Watching her at work reminds me that the light of a workshop is not just a beam:
It is this bond between generations,
this promise of a bright future.
Feeling the Pressure at Work?
Switch to the vacuum technique…
At Fosfens, it is our way of taming aluminium.
By creating a vacuum, the piece is held without tension, without jaws or clamps.
The metal stays in place through emptiness, allowing machining of rare precision—simple, fast, respectful of the material. The gesture is gentle, almost invisible.
And yet, everything is perfectly controlled.
At the dawn of July 14, as France celebrates its great revolution of 1789, we choose to honor those quieter revolutions: those that rely on the wisdom of a well-placed void,
on the power of restraint, a subtle form of beauty.
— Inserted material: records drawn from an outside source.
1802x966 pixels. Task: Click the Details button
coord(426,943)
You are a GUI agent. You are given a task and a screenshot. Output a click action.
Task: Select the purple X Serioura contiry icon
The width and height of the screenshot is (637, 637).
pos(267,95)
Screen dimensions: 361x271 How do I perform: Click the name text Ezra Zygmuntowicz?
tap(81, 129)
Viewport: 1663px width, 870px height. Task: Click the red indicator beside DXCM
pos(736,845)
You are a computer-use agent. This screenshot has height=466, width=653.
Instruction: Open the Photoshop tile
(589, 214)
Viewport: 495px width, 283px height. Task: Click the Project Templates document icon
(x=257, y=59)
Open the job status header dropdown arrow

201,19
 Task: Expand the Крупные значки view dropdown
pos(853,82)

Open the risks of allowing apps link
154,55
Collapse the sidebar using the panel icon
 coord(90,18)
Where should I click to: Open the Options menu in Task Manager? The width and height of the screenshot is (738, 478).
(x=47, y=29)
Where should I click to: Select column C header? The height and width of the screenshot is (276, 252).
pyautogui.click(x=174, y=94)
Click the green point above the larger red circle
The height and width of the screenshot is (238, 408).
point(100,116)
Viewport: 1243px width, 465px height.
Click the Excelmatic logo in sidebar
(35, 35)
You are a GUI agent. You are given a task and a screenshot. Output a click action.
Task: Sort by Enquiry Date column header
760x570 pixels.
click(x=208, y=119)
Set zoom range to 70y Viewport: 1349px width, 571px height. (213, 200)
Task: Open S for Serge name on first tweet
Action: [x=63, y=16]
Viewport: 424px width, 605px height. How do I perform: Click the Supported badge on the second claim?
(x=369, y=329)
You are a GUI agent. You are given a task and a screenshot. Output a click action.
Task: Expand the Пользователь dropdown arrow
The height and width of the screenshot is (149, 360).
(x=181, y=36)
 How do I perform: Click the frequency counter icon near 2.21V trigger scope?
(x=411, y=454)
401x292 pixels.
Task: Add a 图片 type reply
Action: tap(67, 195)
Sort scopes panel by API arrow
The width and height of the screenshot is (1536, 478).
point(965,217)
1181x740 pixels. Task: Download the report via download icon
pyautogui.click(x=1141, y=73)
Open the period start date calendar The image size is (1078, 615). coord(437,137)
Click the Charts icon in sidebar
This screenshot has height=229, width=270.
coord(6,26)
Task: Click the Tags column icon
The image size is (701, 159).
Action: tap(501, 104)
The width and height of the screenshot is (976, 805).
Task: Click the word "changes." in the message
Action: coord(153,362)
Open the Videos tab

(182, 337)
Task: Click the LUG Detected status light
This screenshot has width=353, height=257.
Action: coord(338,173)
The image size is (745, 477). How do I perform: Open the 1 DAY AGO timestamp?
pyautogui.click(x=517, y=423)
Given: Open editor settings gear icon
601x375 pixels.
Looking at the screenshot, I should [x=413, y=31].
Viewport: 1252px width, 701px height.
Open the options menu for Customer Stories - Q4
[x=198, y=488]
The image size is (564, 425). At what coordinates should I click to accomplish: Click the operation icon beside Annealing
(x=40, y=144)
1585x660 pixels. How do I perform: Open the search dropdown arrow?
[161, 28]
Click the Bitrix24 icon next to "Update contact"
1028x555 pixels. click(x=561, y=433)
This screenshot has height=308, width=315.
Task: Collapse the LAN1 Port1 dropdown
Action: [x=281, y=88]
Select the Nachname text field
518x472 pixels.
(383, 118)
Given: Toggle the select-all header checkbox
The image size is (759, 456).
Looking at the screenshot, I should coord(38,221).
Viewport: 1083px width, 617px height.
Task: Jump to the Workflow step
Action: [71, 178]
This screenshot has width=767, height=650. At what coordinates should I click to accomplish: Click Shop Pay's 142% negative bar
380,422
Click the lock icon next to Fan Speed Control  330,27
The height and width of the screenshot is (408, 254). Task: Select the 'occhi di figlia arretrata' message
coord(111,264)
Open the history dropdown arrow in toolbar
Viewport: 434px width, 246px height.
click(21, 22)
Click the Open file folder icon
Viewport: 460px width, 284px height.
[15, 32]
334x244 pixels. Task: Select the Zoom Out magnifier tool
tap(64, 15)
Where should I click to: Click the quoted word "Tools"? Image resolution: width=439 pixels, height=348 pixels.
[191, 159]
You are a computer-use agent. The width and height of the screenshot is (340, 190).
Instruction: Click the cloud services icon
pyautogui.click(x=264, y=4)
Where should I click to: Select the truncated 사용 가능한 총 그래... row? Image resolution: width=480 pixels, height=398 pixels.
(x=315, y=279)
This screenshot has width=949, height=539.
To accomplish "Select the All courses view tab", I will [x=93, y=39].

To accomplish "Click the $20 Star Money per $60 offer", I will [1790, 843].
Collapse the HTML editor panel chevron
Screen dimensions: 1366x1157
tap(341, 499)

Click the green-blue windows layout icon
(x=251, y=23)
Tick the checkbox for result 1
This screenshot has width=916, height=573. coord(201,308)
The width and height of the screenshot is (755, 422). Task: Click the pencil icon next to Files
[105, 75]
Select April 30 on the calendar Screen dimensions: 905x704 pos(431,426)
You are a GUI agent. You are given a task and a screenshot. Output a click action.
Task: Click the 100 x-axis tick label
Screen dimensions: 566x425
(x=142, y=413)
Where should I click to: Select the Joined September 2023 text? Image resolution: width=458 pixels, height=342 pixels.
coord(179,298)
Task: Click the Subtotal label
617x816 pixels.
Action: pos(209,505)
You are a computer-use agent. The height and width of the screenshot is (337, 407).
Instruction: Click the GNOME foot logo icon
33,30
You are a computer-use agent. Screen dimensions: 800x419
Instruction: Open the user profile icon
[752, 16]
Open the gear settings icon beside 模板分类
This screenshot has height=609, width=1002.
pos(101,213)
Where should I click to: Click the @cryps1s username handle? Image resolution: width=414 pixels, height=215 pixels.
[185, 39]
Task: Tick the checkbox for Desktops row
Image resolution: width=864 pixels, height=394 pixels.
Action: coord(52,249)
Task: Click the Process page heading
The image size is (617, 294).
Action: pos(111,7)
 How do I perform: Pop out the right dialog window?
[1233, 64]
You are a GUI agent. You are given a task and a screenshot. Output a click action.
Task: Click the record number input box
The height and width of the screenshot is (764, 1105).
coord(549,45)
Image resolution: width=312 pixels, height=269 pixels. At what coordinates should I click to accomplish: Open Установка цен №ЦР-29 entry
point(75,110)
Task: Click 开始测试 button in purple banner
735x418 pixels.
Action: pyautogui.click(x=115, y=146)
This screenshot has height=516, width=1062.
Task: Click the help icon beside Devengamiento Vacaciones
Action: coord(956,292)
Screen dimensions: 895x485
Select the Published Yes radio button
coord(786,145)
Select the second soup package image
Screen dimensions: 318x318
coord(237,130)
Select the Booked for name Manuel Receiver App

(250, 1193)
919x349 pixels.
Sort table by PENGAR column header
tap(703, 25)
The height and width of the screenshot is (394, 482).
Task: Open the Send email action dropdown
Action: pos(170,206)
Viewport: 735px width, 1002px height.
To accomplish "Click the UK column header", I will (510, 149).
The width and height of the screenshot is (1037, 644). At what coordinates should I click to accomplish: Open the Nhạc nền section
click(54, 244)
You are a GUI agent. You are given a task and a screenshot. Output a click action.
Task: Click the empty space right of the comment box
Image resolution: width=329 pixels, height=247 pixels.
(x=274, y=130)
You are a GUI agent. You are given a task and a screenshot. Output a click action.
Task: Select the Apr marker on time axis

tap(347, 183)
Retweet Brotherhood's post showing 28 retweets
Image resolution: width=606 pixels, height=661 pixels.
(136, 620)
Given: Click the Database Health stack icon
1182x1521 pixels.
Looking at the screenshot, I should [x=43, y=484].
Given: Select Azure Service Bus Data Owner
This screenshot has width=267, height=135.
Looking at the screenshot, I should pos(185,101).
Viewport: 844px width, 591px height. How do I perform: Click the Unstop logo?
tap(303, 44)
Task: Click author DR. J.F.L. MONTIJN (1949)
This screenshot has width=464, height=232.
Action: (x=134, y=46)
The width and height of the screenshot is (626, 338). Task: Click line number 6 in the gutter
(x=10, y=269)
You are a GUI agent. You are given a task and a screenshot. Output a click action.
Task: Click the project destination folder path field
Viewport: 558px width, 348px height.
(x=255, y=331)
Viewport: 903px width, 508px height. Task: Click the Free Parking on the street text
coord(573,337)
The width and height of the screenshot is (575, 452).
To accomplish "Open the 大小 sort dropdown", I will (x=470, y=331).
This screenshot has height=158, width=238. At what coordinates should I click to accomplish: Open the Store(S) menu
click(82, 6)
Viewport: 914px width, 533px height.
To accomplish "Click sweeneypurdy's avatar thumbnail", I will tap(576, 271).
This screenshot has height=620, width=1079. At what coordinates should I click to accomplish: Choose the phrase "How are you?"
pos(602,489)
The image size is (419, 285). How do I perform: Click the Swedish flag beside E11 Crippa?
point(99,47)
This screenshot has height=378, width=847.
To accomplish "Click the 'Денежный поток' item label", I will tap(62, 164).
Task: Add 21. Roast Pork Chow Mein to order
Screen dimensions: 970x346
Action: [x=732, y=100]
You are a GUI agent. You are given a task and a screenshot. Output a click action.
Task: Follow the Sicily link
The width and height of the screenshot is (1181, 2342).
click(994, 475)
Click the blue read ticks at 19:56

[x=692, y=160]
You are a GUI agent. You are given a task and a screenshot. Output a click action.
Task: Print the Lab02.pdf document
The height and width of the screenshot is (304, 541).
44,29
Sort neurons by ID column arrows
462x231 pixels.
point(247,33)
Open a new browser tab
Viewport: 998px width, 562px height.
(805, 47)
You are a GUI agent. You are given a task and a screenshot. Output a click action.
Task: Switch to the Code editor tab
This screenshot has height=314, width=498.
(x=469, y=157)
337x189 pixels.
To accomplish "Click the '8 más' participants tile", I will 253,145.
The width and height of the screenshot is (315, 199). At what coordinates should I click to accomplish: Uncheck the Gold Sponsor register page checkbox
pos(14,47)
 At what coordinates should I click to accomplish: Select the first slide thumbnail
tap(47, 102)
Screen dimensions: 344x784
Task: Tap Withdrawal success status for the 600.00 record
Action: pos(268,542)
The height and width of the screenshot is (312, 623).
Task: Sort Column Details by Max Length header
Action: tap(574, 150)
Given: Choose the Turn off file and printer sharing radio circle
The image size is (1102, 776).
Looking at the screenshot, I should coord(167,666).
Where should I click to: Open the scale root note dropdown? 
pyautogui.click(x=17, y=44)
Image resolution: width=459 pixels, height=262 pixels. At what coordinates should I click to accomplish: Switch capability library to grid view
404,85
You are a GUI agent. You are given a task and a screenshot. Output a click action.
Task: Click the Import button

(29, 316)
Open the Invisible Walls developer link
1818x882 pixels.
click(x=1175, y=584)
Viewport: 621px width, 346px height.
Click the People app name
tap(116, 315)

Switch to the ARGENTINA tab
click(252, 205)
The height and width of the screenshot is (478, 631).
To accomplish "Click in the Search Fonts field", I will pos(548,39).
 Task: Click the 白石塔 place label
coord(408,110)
Happy holiday to those who understand that strength sometimes lies in what cannot be seen.
Autumn Light Invites Slowness
In the workshop, a discreet fire warms the air, and a few chestnuts remind us that the season, too, knows how to speak of gentleness.
These moments of calm are precious.
They remind us that creation often arises in the silent warmth of simple days, a flash of copper, the scent of wood, a slanted ray upon the hand.
Each autumn, the light grows lower, more exact.
And perhaps it is there that we find what truly matters: this fragile bond between the hand, the material, and time.